ABOUT THIS TASK: Only the lines from the one containing "Task: Click the red-underlined" through the final line below belong in the output, copied exactly and without pictures.

RECORDS PROVIDED:
▼

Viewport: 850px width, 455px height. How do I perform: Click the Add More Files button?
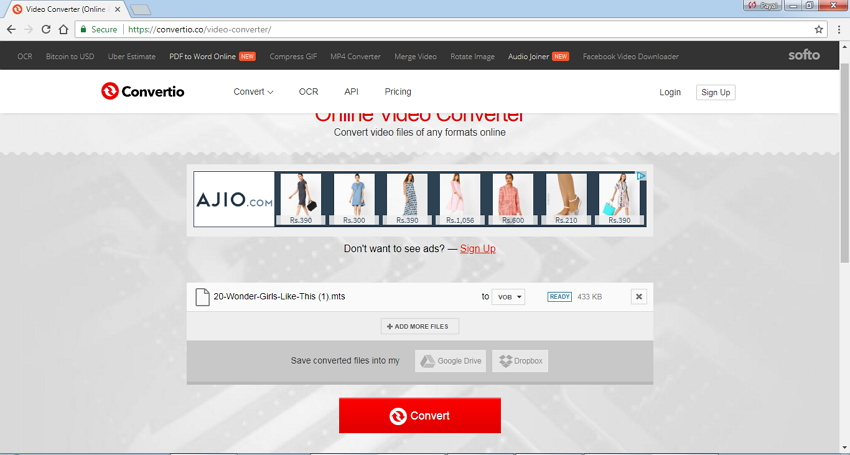coord(420,327)
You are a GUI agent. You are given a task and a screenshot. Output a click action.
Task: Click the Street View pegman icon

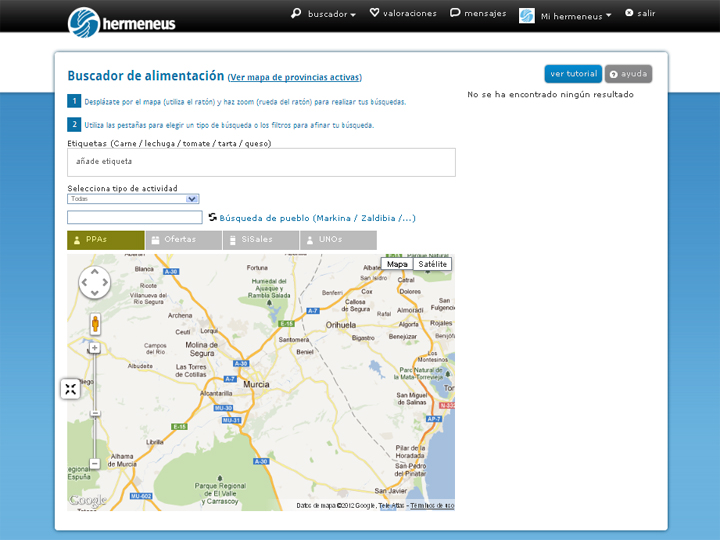click(95, 323)
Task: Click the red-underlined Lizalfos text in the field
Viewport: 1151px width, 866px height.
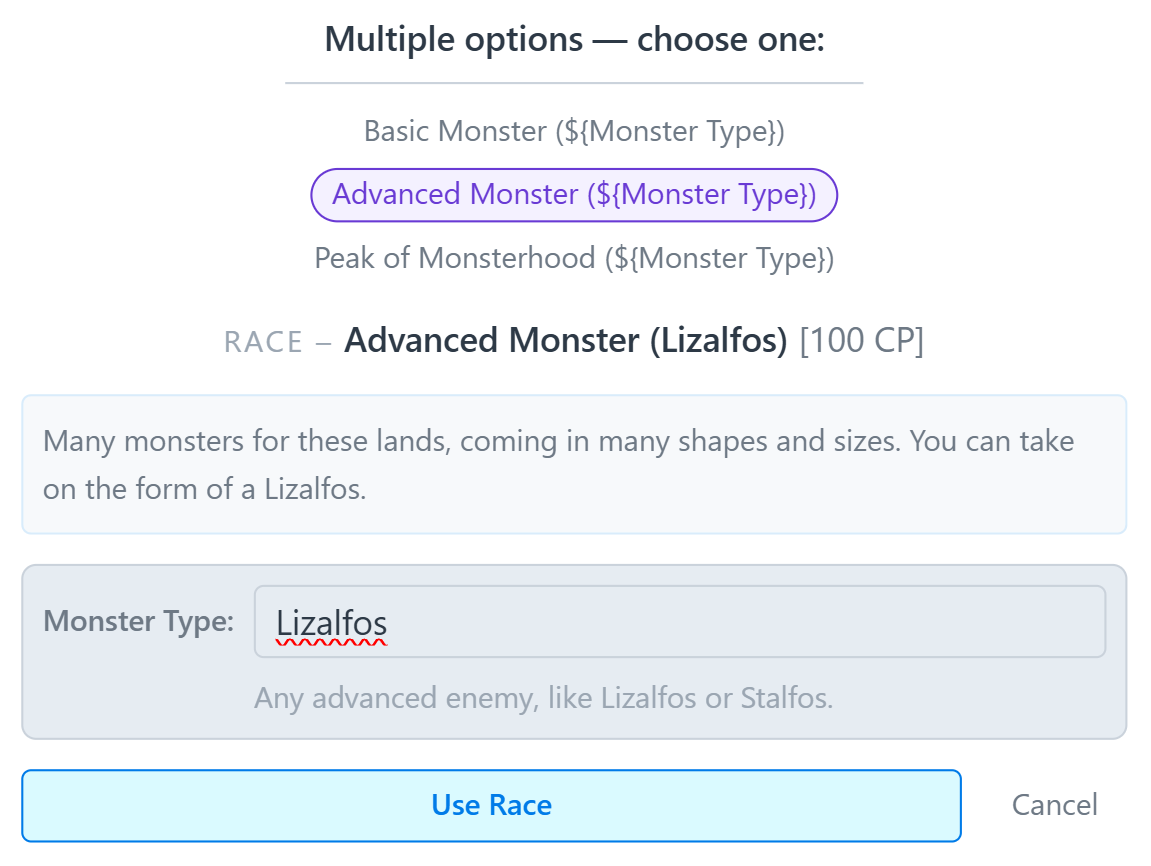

▲

EXERCISE OUTPUT:
Task: Click the red-underlined Lizalfos text in the field
Viewport: 1151px width, 866px height.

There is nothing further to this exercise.